● Material shown
______________________________

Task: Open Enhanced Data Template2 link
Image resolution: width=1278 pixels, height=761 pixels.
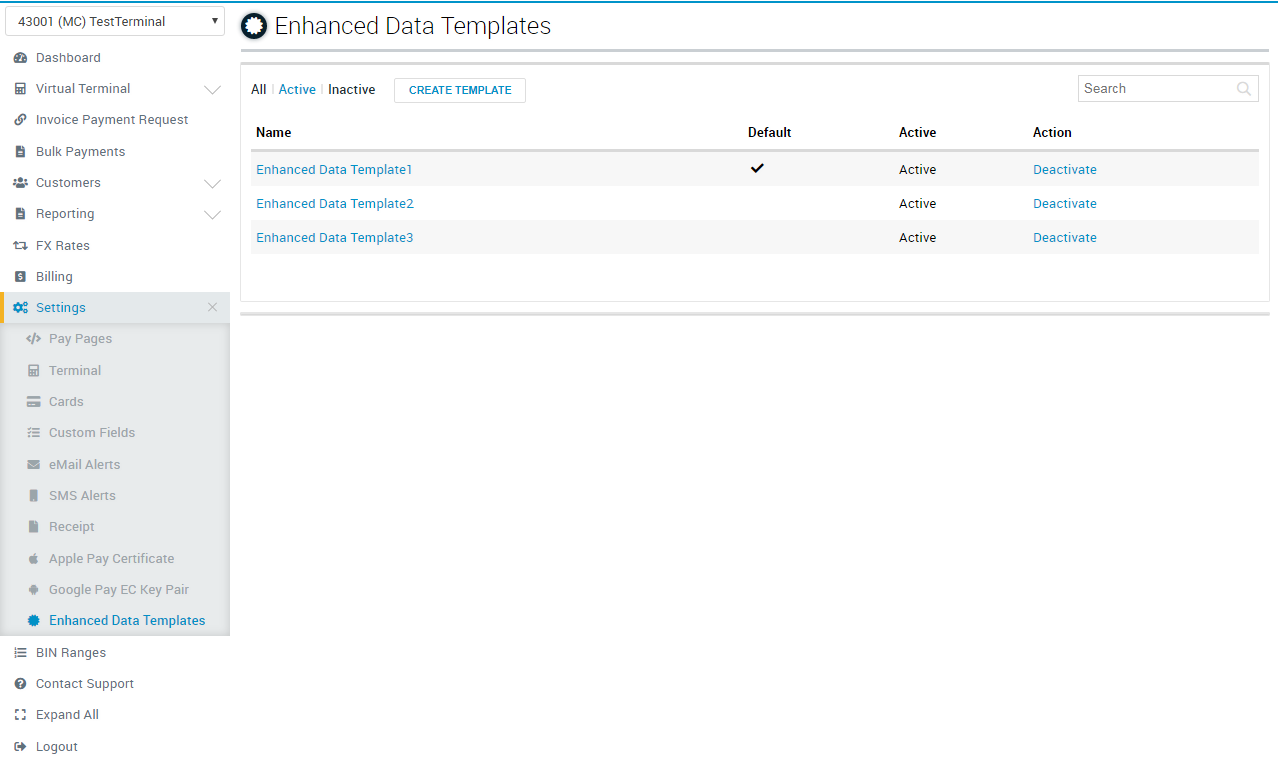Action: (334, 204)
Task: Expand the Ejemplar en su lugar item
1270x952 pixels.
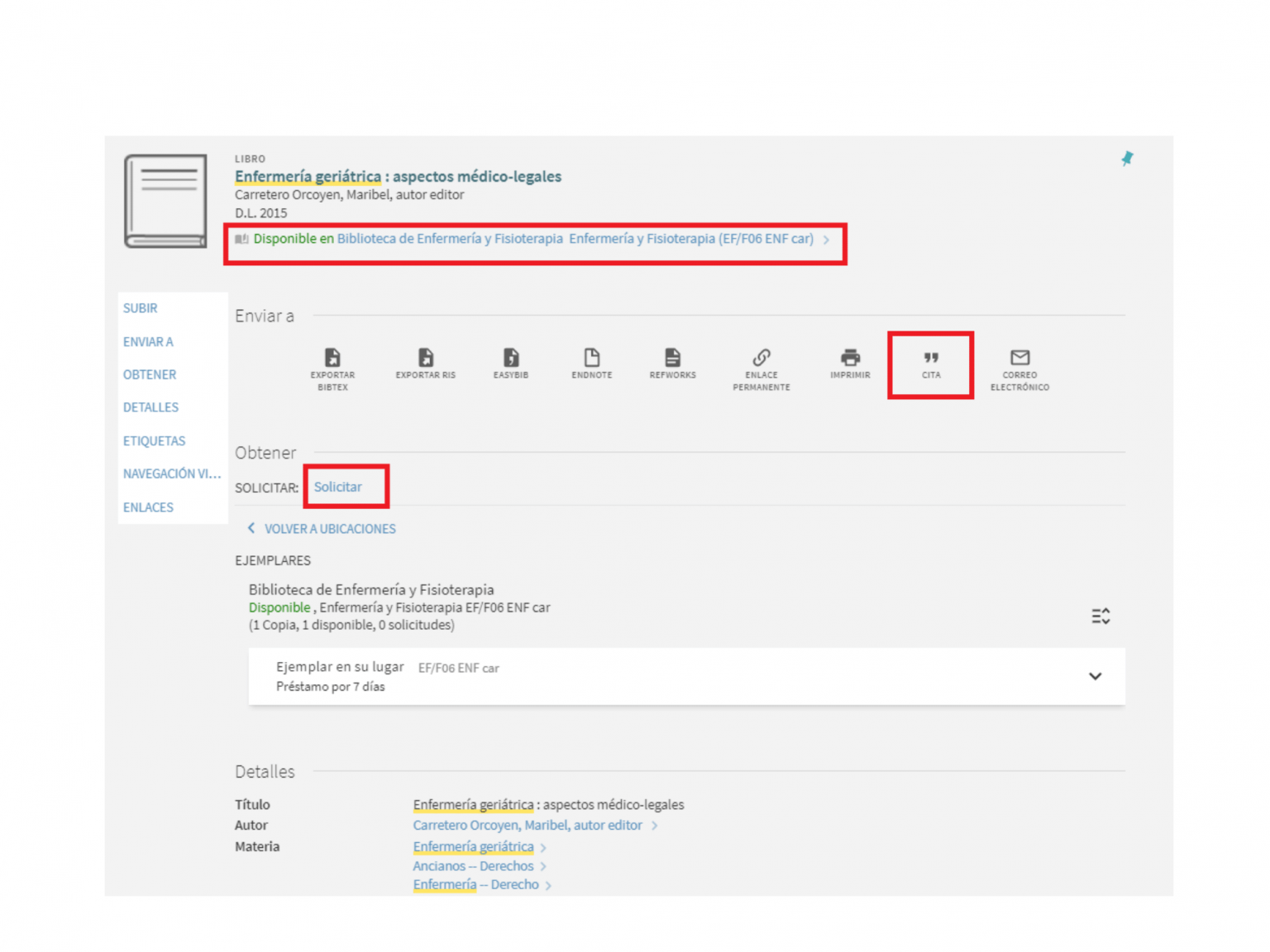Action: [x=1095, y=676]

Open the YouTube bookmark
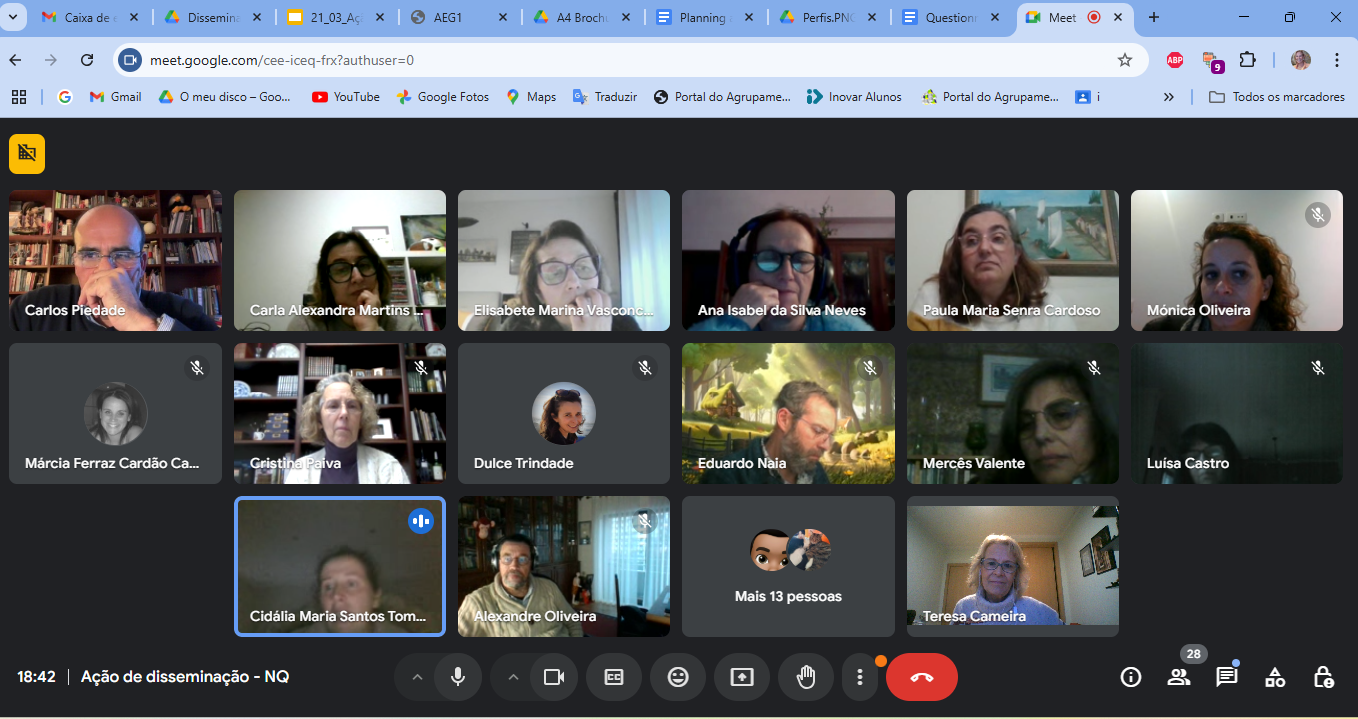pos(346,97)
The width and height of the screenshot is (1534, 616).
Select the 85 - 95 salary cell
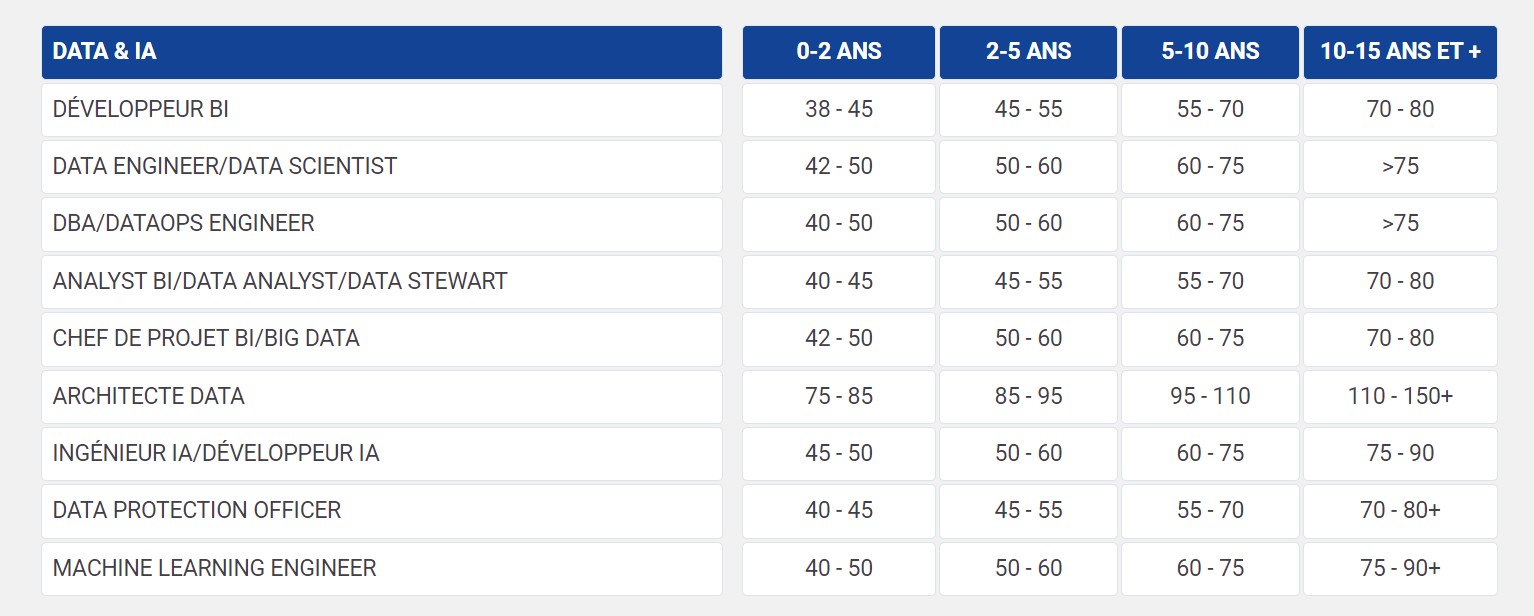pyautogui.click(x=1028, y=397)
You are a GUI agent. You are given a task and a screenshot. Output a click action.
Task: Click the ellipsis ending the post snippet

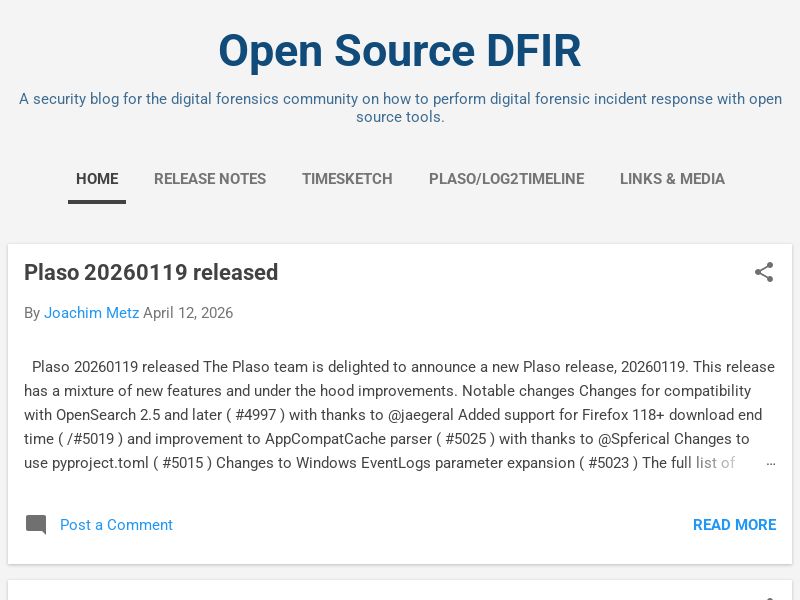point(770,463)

______________________________

● Requirement
Search the records for the word "screenshot" and copy every line where it occurs.

● Response to this exercise
The width and height of the screenshot is (1534, 616).
You are a GUI agent. You are given a task and a screenshot. Output a click action.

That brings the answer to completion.